### [Task requirements]
Set the listing down once more, exactly as given.

### [Recorded data]
————

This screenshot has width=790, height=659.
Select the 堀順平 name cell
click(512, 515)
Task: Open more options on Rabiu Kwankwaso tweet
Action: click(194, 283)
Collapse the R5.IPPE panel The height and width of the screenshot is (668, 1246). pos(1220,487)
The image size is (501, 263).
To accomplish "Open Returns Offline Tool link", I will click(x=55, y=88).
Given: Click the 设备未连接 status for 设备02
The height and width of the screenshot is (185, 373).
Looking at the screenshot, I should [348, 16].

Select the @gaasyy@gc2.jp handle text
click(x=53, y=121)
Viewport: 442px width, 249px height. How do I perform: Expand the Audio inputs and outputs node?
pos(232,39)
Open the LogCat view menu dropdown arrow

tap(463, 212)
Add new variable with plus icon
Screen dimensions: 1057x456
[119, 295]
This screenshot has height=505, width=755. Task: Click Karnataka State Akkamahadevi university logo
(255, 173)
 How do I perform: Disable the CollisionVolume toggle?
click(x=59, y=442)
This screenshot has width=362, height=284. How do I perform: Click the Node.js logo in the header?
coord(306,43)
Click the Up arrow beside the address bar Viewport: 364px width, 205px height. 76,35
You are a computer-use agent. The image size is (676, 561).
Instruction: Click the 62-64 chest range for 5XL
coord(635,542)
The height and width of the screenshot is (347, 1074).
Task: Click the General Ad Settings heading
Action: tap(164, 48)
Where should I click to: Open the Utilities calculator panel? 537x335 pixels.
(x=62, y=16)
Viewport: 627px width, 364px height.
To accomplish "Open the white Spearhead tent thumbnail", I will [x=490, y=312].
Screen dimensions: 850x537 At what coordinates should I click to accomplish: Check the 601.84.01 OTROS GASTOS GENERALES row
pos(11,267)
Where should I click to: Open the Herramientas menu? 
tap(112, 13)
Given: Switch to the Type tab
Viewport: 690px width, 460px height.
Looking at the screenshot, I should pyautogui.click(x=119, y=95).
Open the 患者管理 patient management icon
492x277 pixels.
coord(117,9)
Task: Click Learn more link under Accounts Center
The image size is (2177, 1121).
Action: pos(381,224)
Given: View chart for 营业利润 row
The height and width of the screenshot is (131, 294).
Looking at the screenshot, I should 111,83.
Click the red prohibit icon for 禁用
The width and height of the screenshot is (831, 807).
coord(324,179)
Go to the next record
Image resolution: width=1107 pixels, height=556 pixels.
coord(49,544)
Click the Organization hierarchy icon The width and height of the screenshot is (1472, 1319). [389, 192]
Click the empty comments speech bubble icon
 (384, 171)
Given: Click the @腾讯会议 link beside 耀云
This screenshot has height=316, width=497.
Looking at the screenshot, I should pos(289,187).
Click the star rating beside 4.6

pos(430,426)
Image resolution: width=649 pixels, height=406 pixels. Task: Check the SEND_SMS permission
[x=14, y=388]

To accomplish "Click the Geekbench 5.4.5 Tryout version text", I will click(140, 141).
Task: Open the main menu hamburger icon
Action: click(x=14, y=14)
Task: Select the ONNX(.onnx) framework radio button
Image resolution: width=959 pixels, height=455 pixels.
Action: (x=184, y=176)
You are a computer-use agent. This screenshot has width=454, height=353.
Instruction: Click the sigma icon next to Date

————

### [Completed exercise]
This screenshot has width=790, height=659.
Select the 堀順平 name cell
click(512, 515)
Task: Open more options on Rabiu Kwankwaso tweet
Action: click(194, 283)
Collapse the R5.IPPE panel The height and width of the screenshot is (668, 1246). pos(1220,487)
The image size is (501, 263).
To accomplish "Open Returns Offline Tool link", I will click(x=55, y=88).
Given: Click the 设备未连接 status for 设备02
The height and width of the screenshot is (185, 373).
Looking at the screenshot, I should [348, 16].

Select the @gaasyy@gc2.jp handle text
click(x=53, y=121)
Viewport: 442px width, 249px height. How do I perform: Expand the Audio inputs and outputs node?
pos(232,39)
Open the LogCat view menu dropdown arrow

tap(463, 212)
Add new variable with plus icon
Screen dimensions: 1057x456
[119, 295]
This screenshot has height=505, width=755. Task: Click Karnataka State Akkamahadevi university logo
(255, 173)
 How do I perform: Disable the CollisionVolume toggle?
click(x=59, y=442)
This screenshot has width=362, height=284. How do I perform: Click the Node.js logo in the header?
coord(306,43)
Click the Up arrow beside the address bar Viewport: 364px width, 205px height. 76,35
You are a computer-use agent. The image size is (676, 561).
Instruction: Click the 62-64 chest range for 5XL
coord(635,542)
The height and width of the screenshot is (347, 1074).
Task: Click the General Ad Settings heading
Action: tap(164, 48)
Where should I click to: Open the Utilities calculator panel? 537x335 pixels.
(x=62, y=16)
Viewport: 627px width, 364px height.
To accomplish "Open the white Spearhead tent thumbnail", I will [x=490, y=312].
Screen dimensions: 850x537 At what coordinates should I click to accomplish: Check the 601.84.01 OTROS GASTOS GENERALES row
pos(11,267)
Where should I click to: Open the Herramientas menu? 
tap(112, 13)
Given: Switch to the Type tab
Viewport: 690px width, 460px height.
Looking at the screenshot, I should pyautogui.click(x=119, y=95).
Open the 患者管理 patient management icon
492x277 pixels.
coord(117,9)
Task: Click Learn more link under Accounts Center
The image size is (2177, 1121).
Action: pos(381,224)
Given: View chart for 营业利润 row
The height and width of the screenshot is (131, 294).
Looking at the screenshot, I should 111,83.
Click the red prohibit icon for 禁用
The width and height of the screenshot is (831, 807).
coord(324,179)
Go to the next record
Image resolution: width=1107 pixels, height=556 pixels.
coord(49,544)
Click the Organization hierarchy icon The width and height of the screenshot is (1472, 1319). [389, 192]
Click the empty comments speech bubble icon
 (384, 171)
Given: Click the @腾讯会议 link beside 耀云
This screenshot has height=316, width=497.
Looking at the screenshot, I should pos(289,187).
Click the star rating beside 4.6

pos(430,426)
Image resolution: width=649 pixels, height=406 pixels. Task: Check the SEND_SMS permission
[x=14, y=388]

To accomplish "Click the Geekbench 5.4.5 Tryout version text", I will click(140, 141).
Task: Open the main menu hamburger icon
Action: click(x=14, y=14)
Task: Select the ONNX(.onnx) framework radio button
Image resolution: width=959 pixels, height=455 pixels.
Action: (x=184, y=176)
You are a computer-use agent. This screenshot has width=454, height=353.
Instruction: Click the sigma icon next to Date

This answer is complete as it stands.